Record excerpts |
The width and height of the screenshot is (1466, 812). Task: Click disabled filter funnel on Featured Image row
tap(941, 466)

* * *

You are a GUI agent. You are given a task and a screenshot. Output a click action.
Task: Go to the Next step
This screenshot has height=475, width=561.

Aim | Reproduce the records starting at the line containing "The width and" and ending at the line containing "tap(941, 466)", requests included, and add -150 to every coordinate in the answers. Give only those lines.

Solution to the exercise |
The width and height of the screenshot is (1466, 812). Task: Click disabled filter funnel on Featured Image row
tap(791, 316)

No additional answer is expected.